Copy each of the entries below word for word, leaving out the pictures.

Word and element locating data:
━━━━━━━━━━━━━━━━━━━━
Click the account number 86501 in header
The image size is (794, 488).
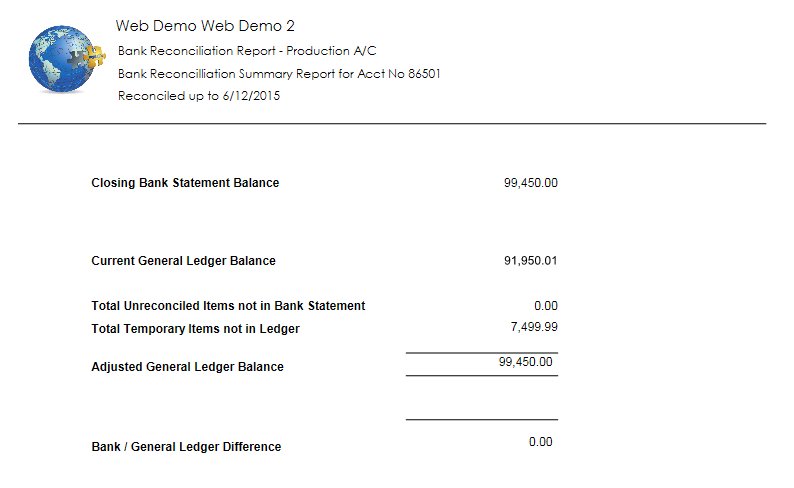[424, 74]
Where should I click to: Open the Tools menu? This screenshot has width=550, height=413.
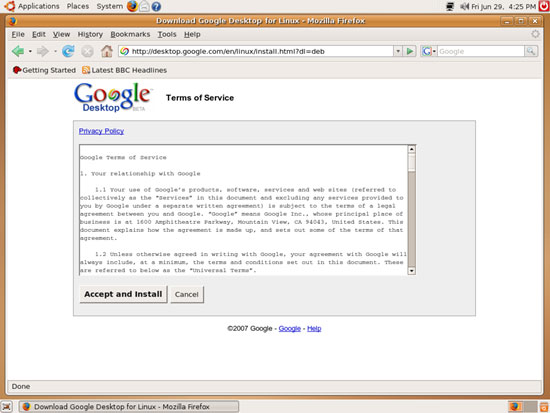click(x=167, y=34)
━━━━━━━━━━━━━━━━━━━━
Task result:
Click the account number 86501 in header
The image size is (794, 488).
[424, 74]
Where should I click to: Open the Tools menu? This screenshot has width=550, height=413.
click(x=167, y=34)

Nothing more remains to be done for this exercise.